As a general rule, these results correspond to the results obtained in the studies presented in [40,42,43,44], where the hygrothermal phenomena in various types of roofs were analysed.

The tested variants do not reflect the real phenomenon in the green roof. Due to the complicated processes concerning estimation of evapotranspiration, which depends not only on air temperature, water vapour pressure or soil moisture content but also on the type of soil itself and the type of vegetation (e.g., plant species and the density of their seedlings) [74,75], it is not recommended to simplify the model of the ground in software such as WUFI^®plus.

The literature focuses mainly on purely thermal (insulating properties) calculations and analyses, while the moisture aspect is neglected. When designing buildings made of wood-based materials, bearing in mind their durability, it is also necessary to analyse the moisture content of a given partition in the conditions of a specific climate. The use of universal design solutions without appropriate analysis carries the risk of a significant reduction in the performance of the partition. Despite the high thermal insulation performance that meets the PHS, the inverted roofs under consideration do not ensure moisture safety in colder climates. For these climates, additional thermal insulation may be necessary. Some studies confirm that the energy benefit of a green roof, and therefore also inverted roofs, on a highly insulated building in a subarctic climate is low [76]. Therefore, it can be assumed that the tested solutions are not recommended in colder climates.
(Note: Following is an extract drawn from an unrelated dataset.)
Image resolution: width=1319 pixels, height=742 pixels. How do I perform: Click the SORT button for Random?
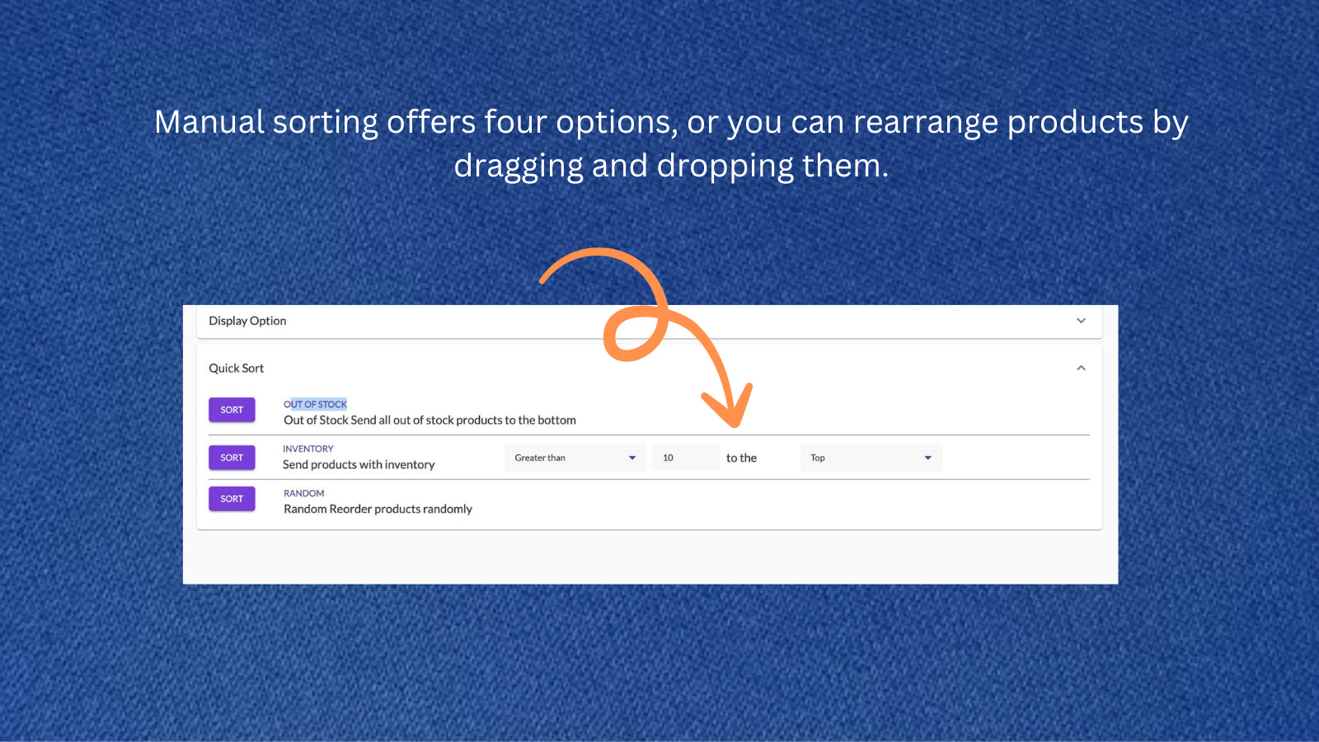click(x=232, y=498)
It is worth noting the precision in determining the method of microclimate control. The study analysed variants of climate control that affect periodic air quality. Calculations for cold and moderate climates, when only heating is used, show that (in winter) RH of inner air drops below 20%. This can cause discomfort or even medical problems to the occupants of the building [45]. Thus, the construction of the partition, which is most favourable from the point of view of partition safety, cannot be accepted in the case of human comfort. There are local humidifiers on the market today. Therefore, it should be taken into account that even if there is no central RH control, the users may humidify the air in the winter. Examples may be found in the literature that the building users do not always comply with the design assumptions [77]. An uncontrolled increase in RH may lead to CMC exceedances. It may be advisable to introduce full microclimate control and to carry out analyses/simulations (treating each building as a case study) to establish what maximum RH of inner air is acceptable.